▸ Exercise objective
An exact copy of all the data below is needed.

Stored items from a collection
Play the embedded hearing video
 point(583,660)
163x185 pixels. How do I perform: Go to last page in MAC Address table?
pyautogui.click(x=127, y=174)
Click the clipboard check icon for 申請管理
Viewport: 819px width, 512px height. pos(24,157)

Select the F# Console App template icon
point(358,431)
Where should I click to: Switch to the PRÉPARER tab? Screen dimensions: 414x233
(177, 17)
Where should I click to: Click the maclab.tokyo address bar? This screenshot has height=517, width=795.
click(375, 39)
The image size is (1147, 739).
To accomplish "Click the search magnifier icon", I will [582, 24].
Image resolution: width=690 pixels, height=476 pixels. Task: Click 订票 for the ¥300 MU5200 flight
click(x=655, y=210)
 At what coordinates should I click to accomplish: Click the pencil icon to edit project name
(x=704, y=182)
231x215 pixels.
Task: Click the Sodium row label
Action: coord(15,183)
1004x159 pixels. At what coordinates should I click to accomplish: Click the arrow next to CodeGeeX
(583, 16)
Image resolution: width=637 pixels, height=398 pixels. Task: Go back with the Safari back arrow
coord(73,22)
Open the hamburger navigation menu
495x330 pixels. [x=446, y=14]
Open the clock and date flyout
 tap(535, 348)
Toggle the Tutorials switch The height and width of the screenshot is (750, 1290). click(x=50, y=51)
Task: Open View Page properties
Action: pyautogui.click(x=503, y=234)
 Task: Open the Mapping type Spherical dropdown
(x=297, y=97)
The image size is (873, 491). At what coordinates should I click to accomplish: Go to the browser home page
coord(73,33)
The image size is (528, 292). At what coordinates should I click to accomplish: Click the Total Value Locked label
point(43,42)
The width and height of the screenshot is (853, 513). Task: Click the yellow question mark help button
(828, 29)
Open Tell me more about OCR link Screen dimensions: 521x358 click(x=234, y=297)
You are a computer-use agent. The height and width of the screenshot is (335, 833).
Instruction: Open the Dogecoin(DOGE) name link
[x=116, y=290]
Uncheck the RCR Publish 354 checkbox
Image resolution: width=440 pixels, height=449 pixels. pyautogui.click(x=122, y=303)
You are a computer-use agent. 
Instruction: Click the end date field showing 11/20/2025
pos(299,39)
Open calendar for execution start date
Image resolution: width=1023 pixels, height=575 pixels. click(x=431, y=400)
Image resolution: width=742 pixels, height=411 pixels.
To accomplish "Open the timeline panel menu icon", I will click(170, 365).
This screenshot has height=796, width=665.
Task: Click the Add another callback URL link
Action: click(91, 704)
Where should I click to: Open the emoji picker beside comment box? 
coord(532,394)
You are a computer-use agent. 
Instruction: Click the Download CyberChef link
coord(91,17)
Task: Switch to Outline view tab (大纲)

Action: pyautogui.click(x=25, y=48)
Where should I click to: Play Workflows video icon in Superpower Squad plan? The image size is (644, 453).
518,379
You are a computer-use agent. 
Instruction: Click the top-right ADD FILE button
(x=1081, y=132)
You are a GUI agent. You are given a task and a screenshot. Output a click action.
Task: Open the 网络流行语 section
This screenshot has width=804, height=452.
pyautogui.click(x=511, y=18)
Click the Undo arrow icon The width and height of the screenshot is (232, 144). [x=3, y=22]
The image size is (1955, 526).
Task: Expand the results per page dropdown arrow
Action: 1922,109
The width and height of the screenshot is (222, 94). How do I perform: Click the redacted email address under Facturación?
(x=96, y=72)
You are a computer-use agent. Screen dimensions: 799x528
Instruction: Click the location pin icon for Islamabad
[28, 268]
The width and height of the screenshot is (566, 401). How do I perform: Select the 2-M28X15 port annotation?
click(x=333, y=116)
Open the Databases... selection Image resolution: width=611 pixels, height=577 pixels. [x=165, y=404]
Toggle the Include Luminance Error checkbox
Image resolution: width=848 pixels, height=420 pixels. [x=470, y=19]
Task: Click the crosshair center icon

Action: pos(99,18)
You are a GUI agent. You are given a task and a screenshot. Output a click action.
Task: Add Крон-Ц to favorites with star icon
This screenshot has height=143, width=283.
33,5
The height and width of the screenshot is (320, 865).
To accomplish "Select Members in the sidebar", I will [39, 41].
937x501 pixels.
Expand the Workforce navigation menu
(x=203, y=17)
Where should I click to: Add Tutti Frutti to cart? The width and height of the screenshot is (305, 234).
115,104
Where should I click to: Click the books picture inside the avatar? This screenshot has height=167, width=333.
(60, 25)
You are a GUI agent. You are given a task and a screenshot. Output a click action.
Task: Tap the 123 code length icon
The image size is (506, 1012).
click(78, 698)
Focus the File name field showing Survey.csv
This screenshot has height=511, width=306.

▸ Result for this task
Play the embedded hearing video
 point(583,660)
163x185 pixels. How do I perform: Go to last page in MAC Address table?
pyautogui.click(x=127, y=174)
Click the clipboard check icon for 申請管理
Viewport: 819px width, 512px height. pos(24,157)

Select the F# Console App template icon
point(358,431)
Where should I click to: Switch to the PRÉPARER tab? Screen dimensions: 414x233
(177, 17)
Where should I click to: Click the maclab.tokyo address bar? This screenshot has height=517, width=795.
click(375, 39)
The image size is (1147, 739).
To accomplish "Click the search magnifier icon", I will [582, 24].
Image resolution: width=690 pixels, height=476 pixels. Task: Click 订票 for the ¥300 MU5200 flight
click(x=655, y=210)
 At what coordinates should I click to accomplish: Click the pencil icon to edit project name
(x=704, y=182)
231x215 pixels.
Task: Click the Sodium row label
Action: coord(15,183)
1004x159 pixels. At what coordinates should I click to accomplish: Click the arrow next to CodeGeeX
(583, 16)
Image resolution: width=637 pixels, height=398 pixels. Task: Go back with the Safari back arrow
coord(73,22)
Open the hamburger navigation menu
495x330 pixels. [x=446, y=14]
Open the clock and date flyout
 tap(535, 348)
Toggle the Tutorials switch The height and width of the screenshot is (750, 1290). click(x=50, y=51)
Task: Open View Page properties
Action: pyautogui.click(x=503, y=234)
 Task: Open the Mapping type Spherical dropdown
(x=297, y=97)
The image size is (873, 491). At what coordinates should I click to accomplish: Go to the browser home page
coord(73,33)
The image size is (528, 292). At what coordinates should I click to accomplish: Click the Total Value Locked label
point(43,42)
The width and height of the screenshot is (853, 513). Task: Click the yellow question mark help button
(828, 29)
Open Tell me more about OCR link Screen dimensions: 521x358 click(x=234, y=297)
You are a computer-use agent. The height and width of the screenshot is (335, 833).
Instruction: Open the Dogecoin(DOGE) name link
[x=116, y=290]
Uncheck the RCR Publish 354 checkbox
Image resolution: width=440 pixels, height=449 pixels. pyautogui.click(x=122, y=303)
You are a computer-use agent. 
Instruction: Click the end date field showing 11/20/2025
pos(299,39)
Open calendar for execution start date
Image resolution: width=1023 pixels, height=575 pixels. click(x=431, y=400)
Image resolution: width=742 pixels, height=411 pixels.
To accomplish "Open the timeline panel menu icon", I will click(170, 365).
This screenshot has height=796, width=665.
Task: Click the Add another callback URL link
Action: click(91, 704)
Where should I click to: Open the emoji picker beside comment box? 
coord(532,394)
You are a computer-use agent. 
Instruction: Click the Download CyberChef link
coord(91,17)
Task: Switch to Outline view tab (大纲)

Action: pyautogui.click(x=25, y=48)
Where should I click to: Play Workflows video icon in Superpower Squad plan? The image size is (644, 453).
518,379
You are a computer-use agent. 
Instruction: Click the top-right ADD FILE button
(x=1081, y=132)
You are a GUI agent. You are given a task and a screenshot. Output a click action.
Task: Open the 网络流行语 section
This screenshot has width=804, height=452.
pyautogui.click(x=511, y=18)
Click the Undo arrow icon The width and height of the screenshot is (232, 144). [x=3, y=22]
The image size is (1955, 526).
Task: Expand the results per page dropdown arrow
Action: 1922,109
The width and height of the screenshot is (222, 94). How do I perform: Click the redacted email address under Facturación?
(x=96, y=72)
You are a computer-use agent. Screen dimensions: 799x528
Instruction: Click the location pin icon for Islamabad
[28, 268]
The width and height of the screenshot is (566, 401). How do I perform: Select the 2-M28X15 port annotation?
click(x=333, y=116)
Open the Databases... selection Image resolution: width=611 pixels, height=577 pixels. [x=165, y=404]
Toggle the Include Luminance Error checkbox
Image resolution: width=848 pixels, height=420 pixels. [x=470, y=19]
Task: Click the crosshair center icon

Action: pos(99,18)
You are a GUI agent. You are given a task and a screenshot. Output a click action.
Task: Add Крон-Ц to favorites with star icon
This screenshot has height=143, width=283.
33,5
The height and width of the screenshot is (320, 865).
To accomplish "Select Members in the sidebar", I will [39, 41].
937x501 pixels.
Expand the Workforce navigation menu
(x=203, y=17)
Where should I click to: Add Tutti Frutti to cart? The width and height of the screenshot is (305, 234).
115,104
Where should I click to: Click the books picture inside the avatar? This screenshot has height=167, width=333.
(60, 25)
You are a GUI agent. You are given a task and a screenshot. Output a click action.
Task: Tap the 123 code length icon
The image size is (506, 1012).
click(78, 698)
Focus the File name field showing Survey.csv
This screenshot has height=511, width=306.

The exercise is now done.